Angioedema is anatomically limited, non-pitting edema that occurs in 10% of Americans, with men=women
Who should be admitted, and to where?
- Retrospective 10 year review of 93 episodes of angioedema from Boston Medical Center
- 39% of the cases were from ACEI, 19% from food, 11% antibiotics, 9% multiple agents, and 33% unknown cause
- Voice change, hoarseness, stridor, SOB were associated with need for airway intervention
- 31% of patients had facial rash, facial edema or lip edema (stage 1); 5% had soft palate edema (stage 2)
- 32% had tongue edema (stage 3) and 31 % had laryngeal edema (stage 4)
- Need for intervention:
- Stage 1, facial: 0 ICU, 0 intervention
- Stage 2, soft palate: 0 ICU, 0 intervention
- Stage 3, lingual edema: 26% outpatient, 7% floor, 67% ICU, 7% intervention. DIFFUSE TONGUE worse than anterior/lateral tongue.

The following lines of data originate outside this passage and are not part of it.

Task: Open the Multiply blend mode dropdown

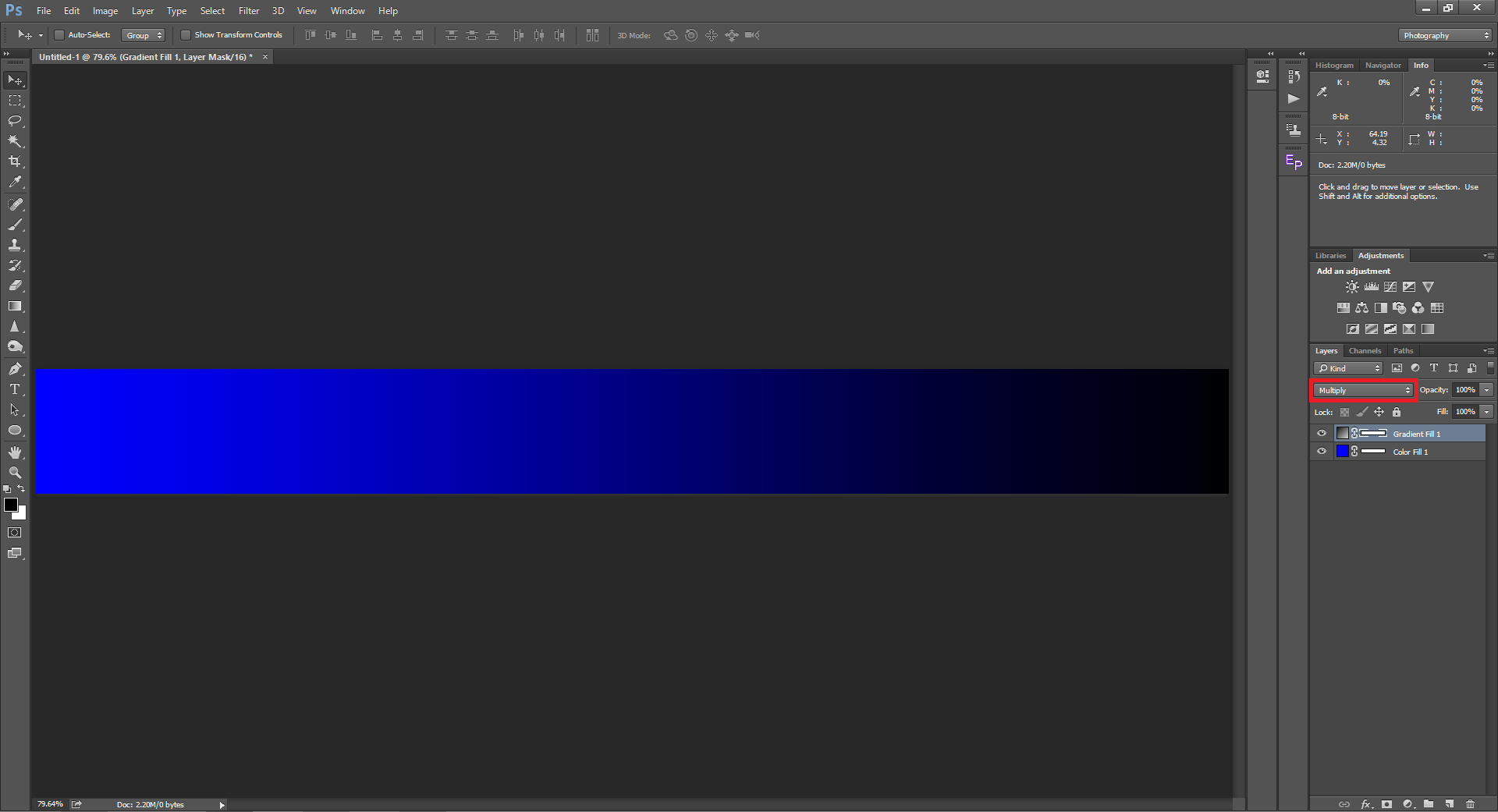Action: (1364, 390)
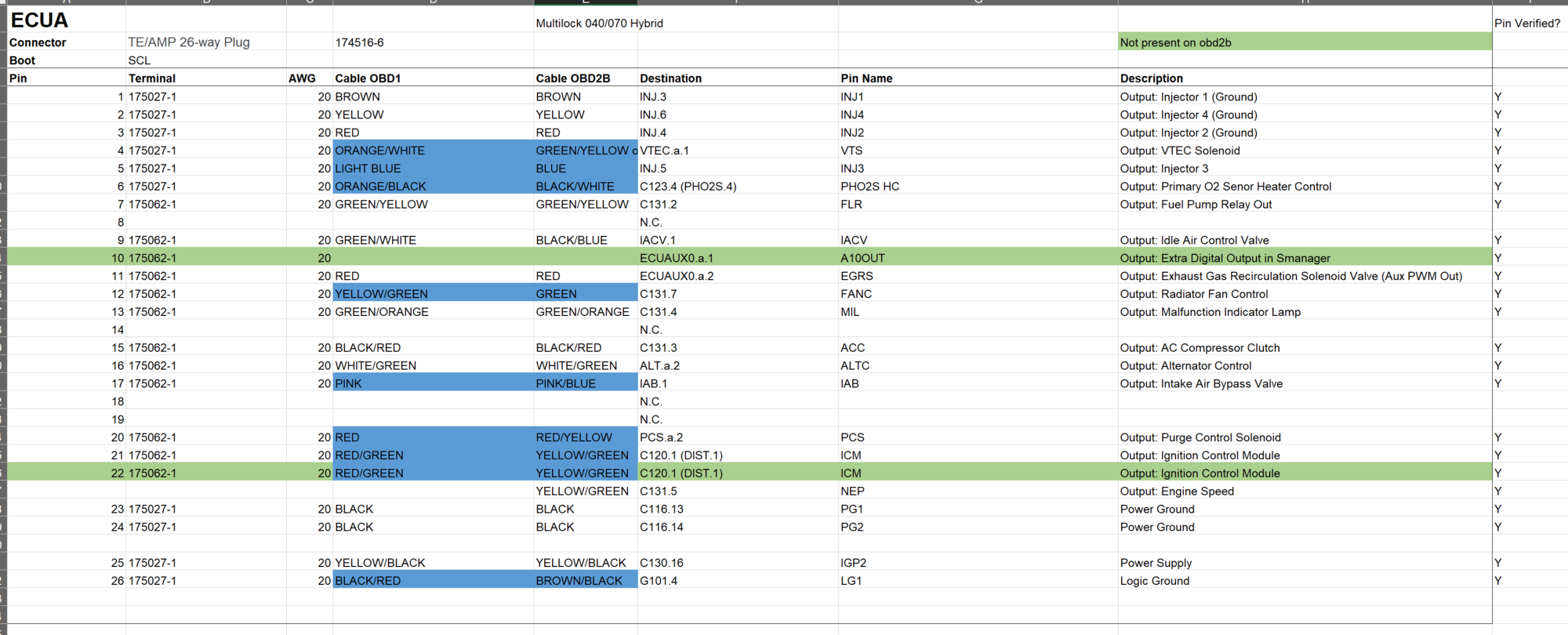Select the "Pin Verified?" header cell
Screen dimensions: 1568x635
[1526, 24]
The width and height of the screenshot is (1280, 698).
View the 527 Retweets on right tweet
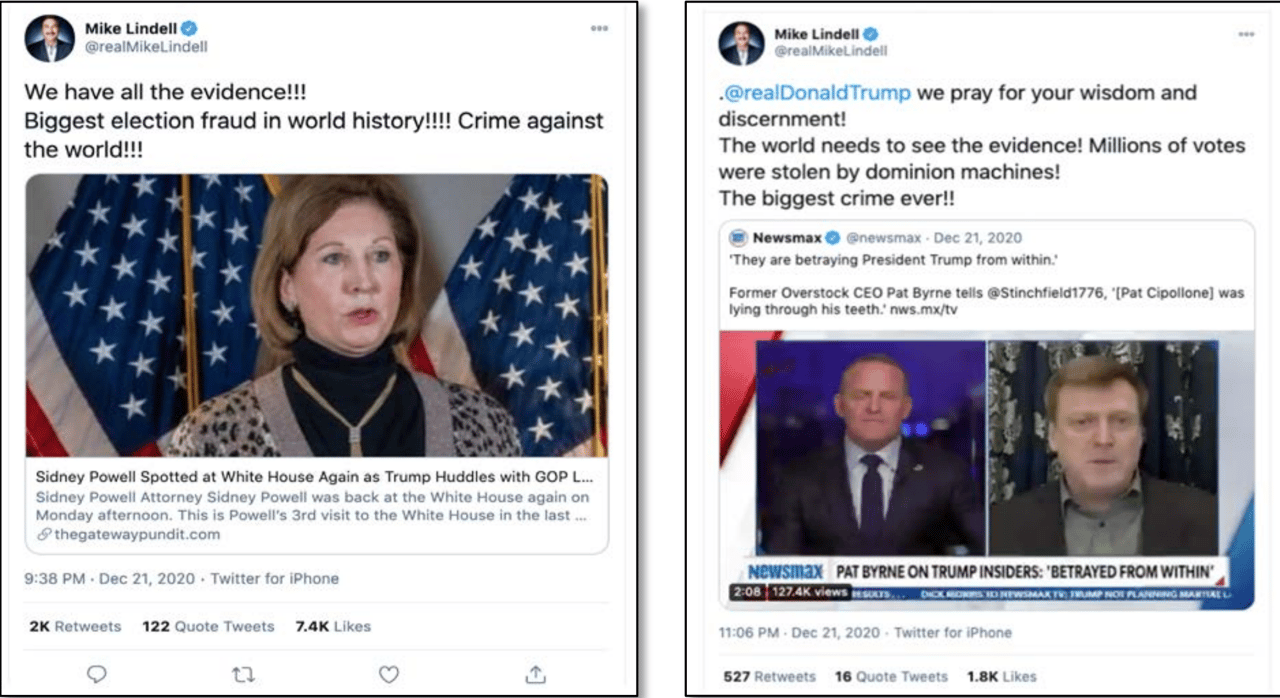click(x=770, y=676)
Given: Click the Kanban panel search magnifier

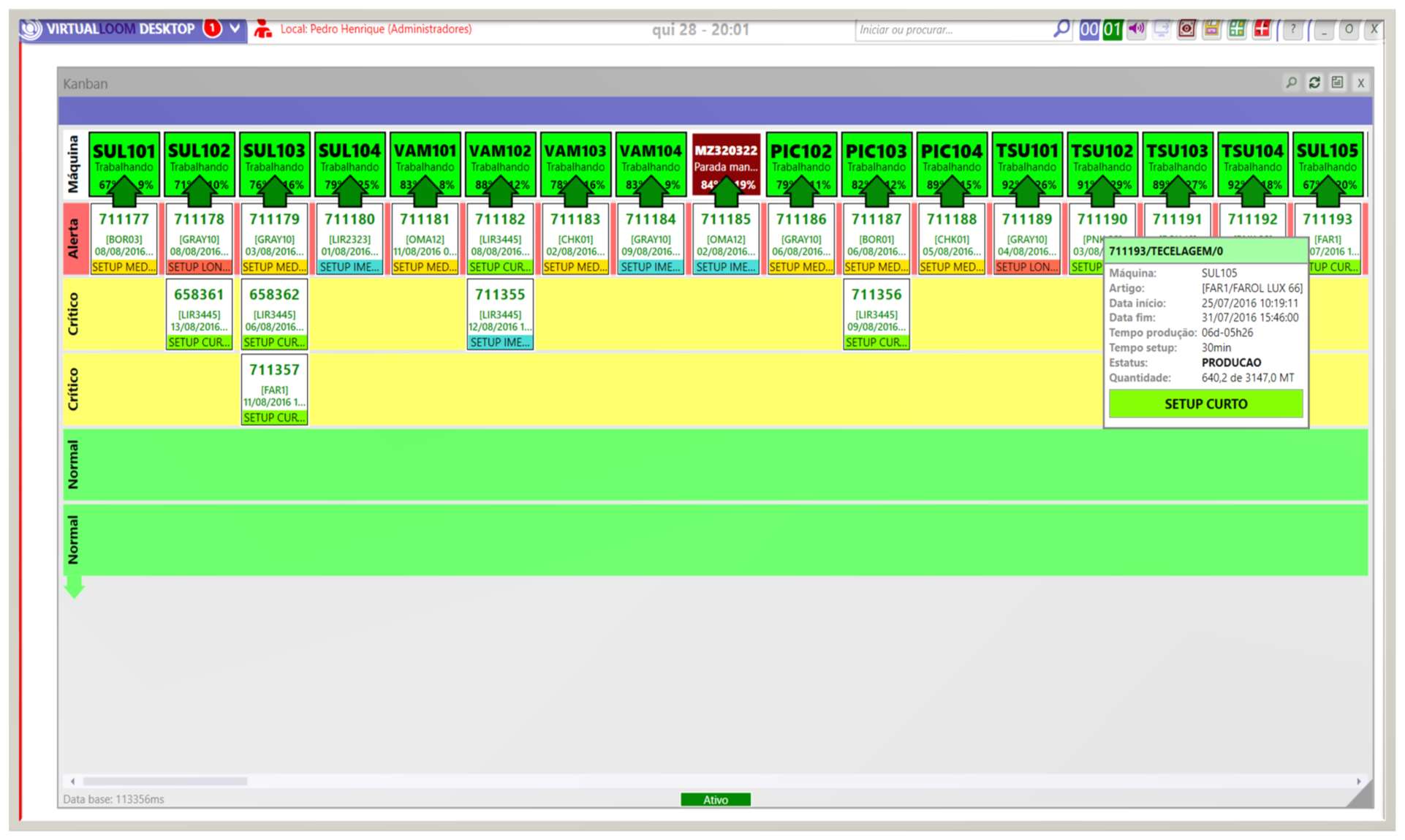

- Stage 4, laryngeal: 100% ICU, 24% intervention
Bottom line: ADMIT diffuse tongue and laryngeal edema, voice change, hoarseness, stridor, or SOB to the ICU due to a combined 31% incidence of airway intervention. Consider early intubation.
Ishoo E. Predicting airway risk in angioedema: Staging system based on presentation. Head and Neck Surgery 1999.